Initiation: Sigma (σ) factor recognises the start signal and promoter region on DNA which then along with RNA polymerase binds to the promoter to initiate transcription.
Elongation: The RNA polymerase after initiation of RNA transcription loses the σ factor but continues the polymerization of ribonucleotides to form RNA.
Termination: Once the RNA polymerase reaches the termination region of DNA, the RNA polymerase is separated from DNA-RNA hybrid, as a result nascent RNA separate. This process is called termination which is the facilitated by a termination factor Rho (ρ).
Q7. Describe the process of DNA replication with the help of a diagram.
DNA replication begins at a unique and fixed point called origin of replication or ‘ori’.
Various enzymes are required as catalysts during DNA replication in living cell.
The complementary strands of DNA double helix are separated by two enzymes, DNA helicase and DNA gyrase. This is called unwinding of double-stranded DNA.
Unwinding of double-stranded DNA forms a Y-shaped configuration in the DNA duplex, which is called replicating fork.
An enzyme called DNA-dependent DNA polymerase catalyze polymerization only in one direction, i.e., 5` 3`.
On one strand (3` 5`), the replication is continuous and it is called leading strand, while the replication of another strand (5` 3`) is discontinuous and it is known as the lagging strand.
The replication of lagging strand generates small polynucleotide fragments called ‘Okazaki fragments’.
These Okazaki fragments are joined together by an enzyme called DNA ligase.
Q8. Describe the structure of an adaptor molecule (t-RNA)

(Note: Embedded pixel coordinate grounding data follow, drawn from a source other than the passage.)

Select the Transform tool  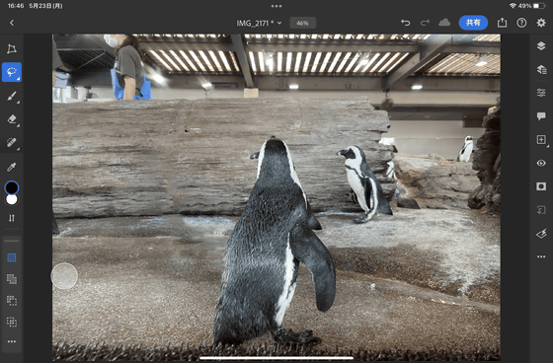coord(12,49)
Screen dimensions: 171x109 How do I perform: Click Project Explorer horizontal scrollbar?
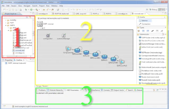pyautogui.click(x=17, y=56)
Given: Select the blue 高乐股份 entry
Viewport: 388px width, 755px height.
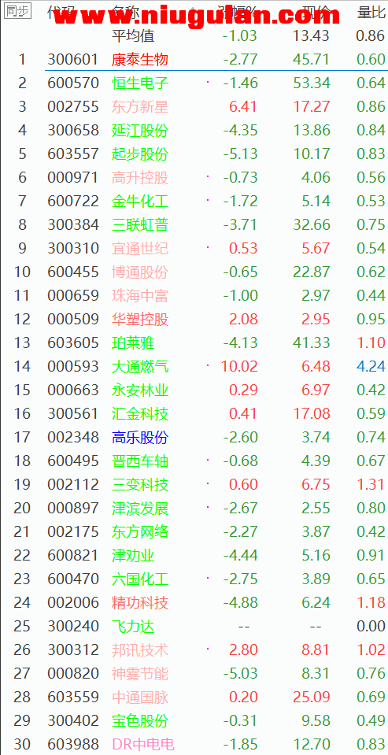Looking at the screenshot, I should pos(139,437).
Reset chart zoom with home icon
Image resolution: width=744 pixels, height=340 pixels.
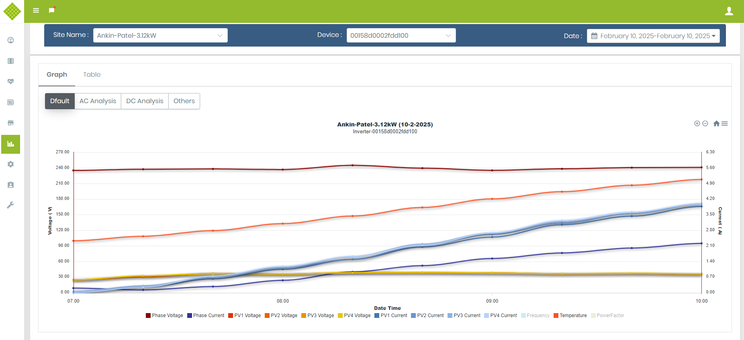716,124
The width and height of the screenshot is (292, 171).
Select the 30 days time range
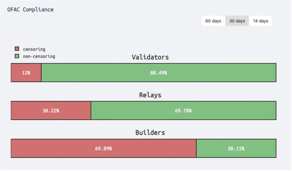point(237,21)
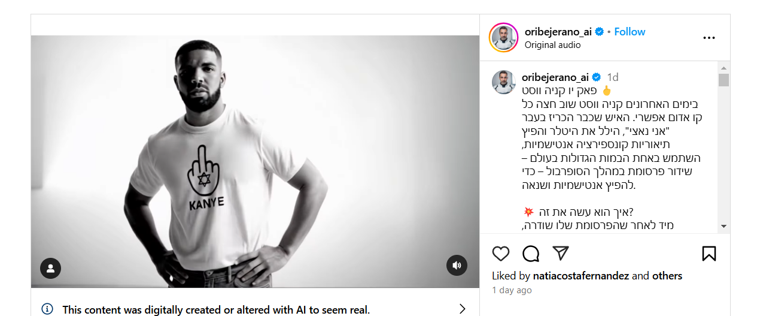The image size is (763, 316).
Task: Like the post with heart icon
Action: click(501, 254)
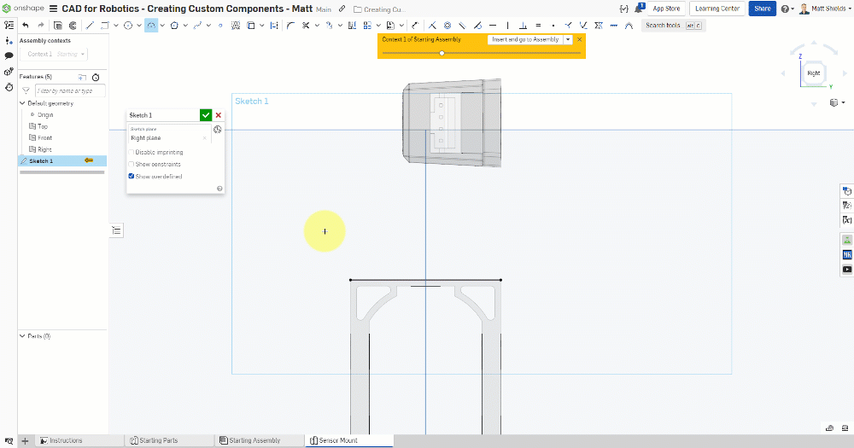The image size is (854, 448).
Task: Click the Trim scissors tool
Action: click(305, 26)
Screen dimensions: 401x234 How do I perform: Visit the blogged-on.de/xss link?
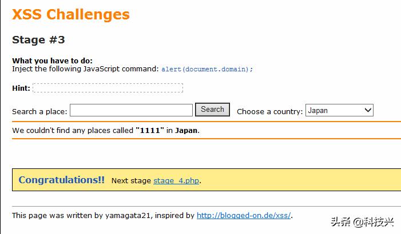tap(244, 216)
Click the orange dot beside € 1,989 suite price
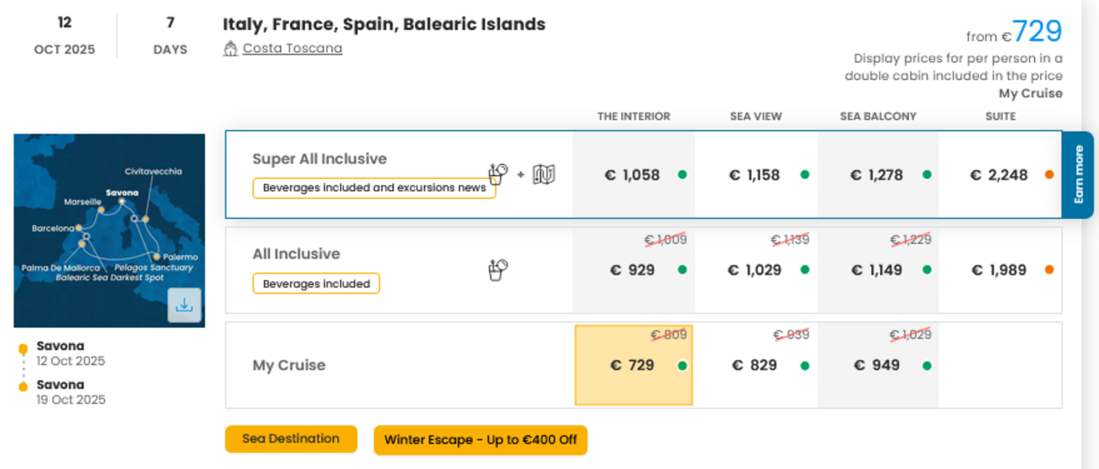The image size is (1099, 469). tap(1049, 270)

Ans: tRNA has 5 arms or loops:
Anticodon loop: That has bases complementary to the code.
Amino acid acceptor end: To which amino acids bind.
T loop: Which helps in binding to ribosome.
D loop:Which helps in binding aminoacyl synthetase.
Each tRNA is specific for a particular amino acid.
Q9. Draw the schematic structure and explain the different regions of transcription unit.
The transcription unit of DNA contains three regions in the DNA:
The promoter: It is the binding site for RNA polymerase for initiation of transcription.
The structural gene: It codes for enzymes or protein for structural functions.
The terminator: It is the region where transcription ends.
Q10. Explain the regulation of Lac Operon in the absence and presence of lactose as an inducer.
In the absence of inducer (Lactose):
The regulator gene i regulates and produce repressor protein. The repressor protein binds to the operator region of the operon and prevents RNA polymerase from transcribing the operon. Hence, no enzymes are formed.
This type of operon is said to be “Switched off”.
In the presence of inducer:
Lactose as an inducer, binds to the repressor and repressor becomes inactive.
Now the repressor fails to bind to the operator region.
This allows RNA polymerase binds to the operator and transcribes lac mRNA.
Lac mRNA is polycistronic, produces all three enzymes called β-galactosidase, permease and transacetylase.
Now the operon is termed as “Switched on”.